Face aux rumeurs persistantes sur un rapprochement entre Martin Fayulu et le pouvoir, le leader de l’opposition congolaise a tranché avec fermeté : « Je n’ai jamais négocié la Primature avec le chef de l’État », a-t-il déclaré ce lundi, balayant tout soupçon d’arrangement politique.
Le président de l’Engagement pour la Citoyenneté et le Développement (ECiDé) campe sur une ligne claire : pas de coalition, pas de compromission, mais une ouverture conditionnée à la tenue d’un dialogue national inclusif et transparent. Selon lui, la crise politique qui secoue la RDC exige des réponses concertées et crédibles : « Si des résolutions sont prises dans un cadre consensuel, j’y adhérerai », a-t-il précisé.

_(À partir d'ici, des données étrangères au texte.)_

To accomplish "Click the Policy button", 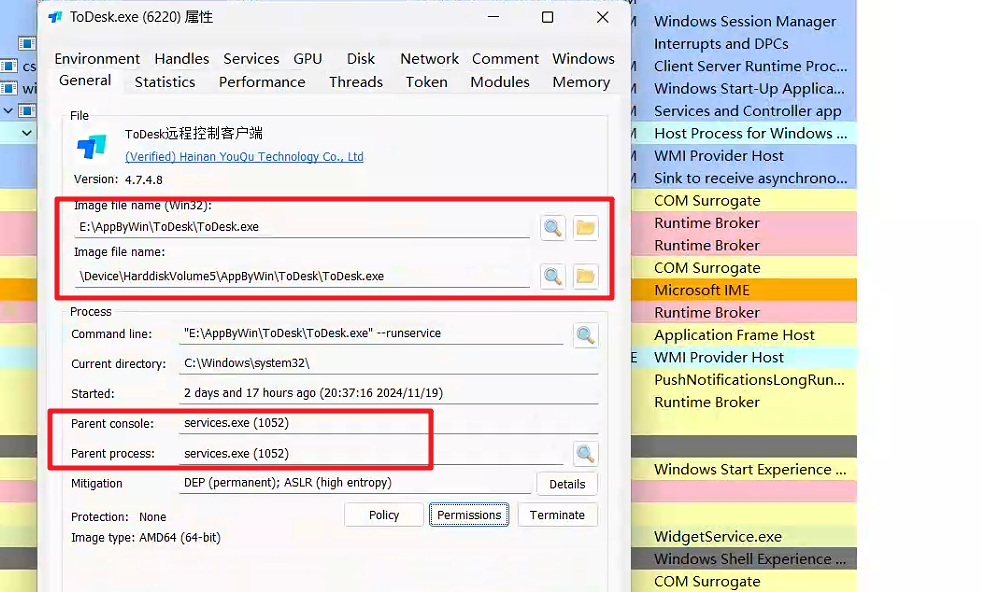I will [x=383, y=514].
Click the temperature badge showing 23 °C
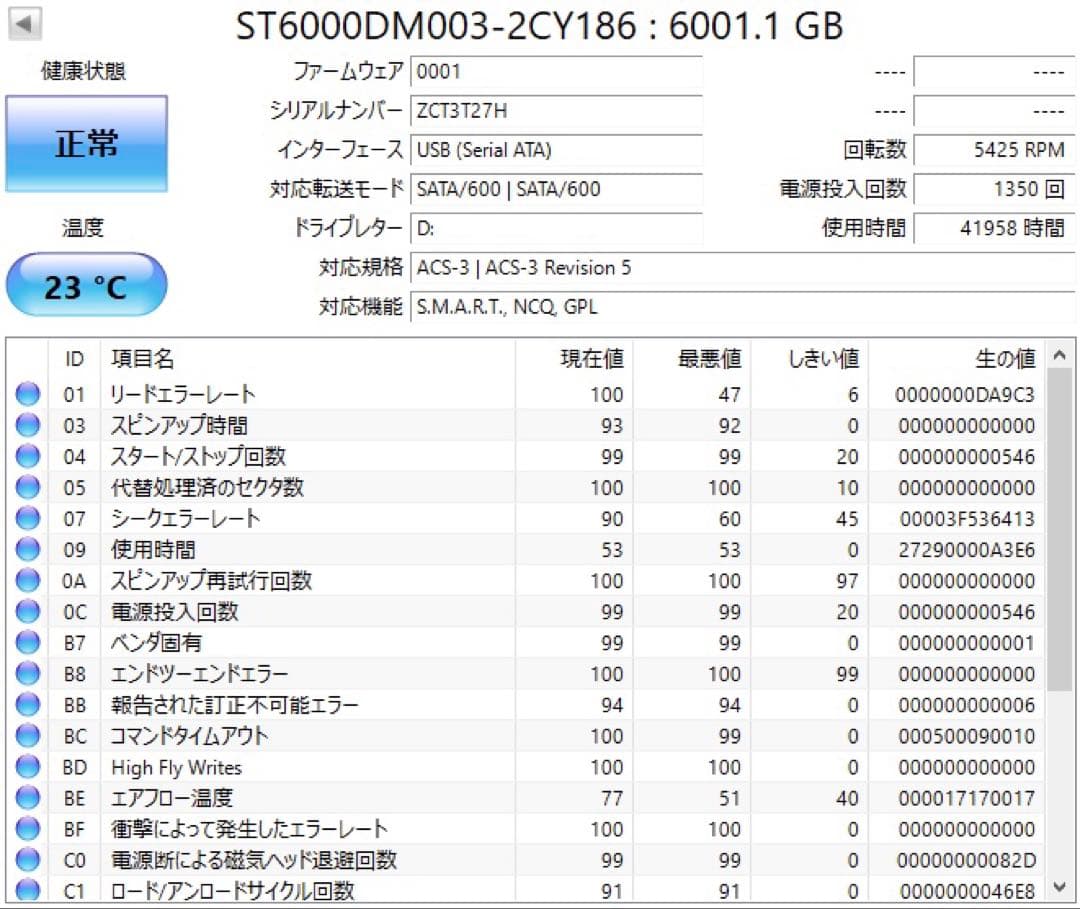Screen dimensions: 1080x909 pyautogui.click(x=86, y=284)
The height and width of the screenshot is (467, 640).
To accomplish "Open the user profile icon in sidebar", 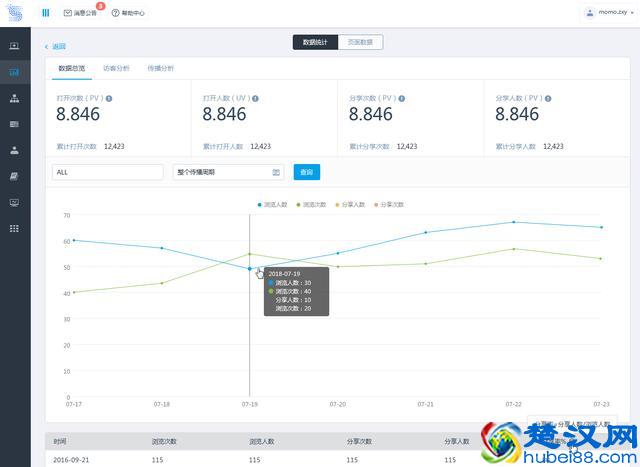I will point(14,150).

D’après Fayulu, une équipe de travail serait déjà constituée au sein du camp présidentiel, en collaboration avec la CENCO et l’ECC, pour définir les modalités de ce dialogue. Mais l’opposant ne cache pas son scepticisme : « J’ai appris que Félix Tshisekedi attendait des accords de Washington… Si c’est cela, que chacun continue à supplier pour avancer », a-t-il lancé, avec une ironie mordante.
Cette déclaration laisse transparaître une critique implicite de la gouvernance actuelle, jugée trop dépendante des puissances étrangères. Elle relance le débat sur la souveraineté politique du pays et la capacité des dirigeants à initier des processus autonomes de sortie de crise.
Sur le front sécuritaire, la coalition Lamuka salue l’accord de principes signé entre le gouvernement et le M23, sous la médiation du Qatar et des États-Unis. Mais elle appelle à la traduction immédiate de ces engagements en actes concrets, en s’appuyant notamment sur la résolution 2686 du Conseil de sécurité des Nations unies.
Les mesures exigées incluent :
– le cessez-le-feu total,
– le retrait des zones stratégiques occupées,
– le démantèlement des administrations parallèles,
– le retrait inconditionnel des troupes rwandaises.
Fayulu et ses alliés insistent : aucune paix durable ne sera possible sans justice pour les crimes commis à l’Est. Pour eux, vérité et réparation sont les piliers indispensables d’une cohésion nationale authentique.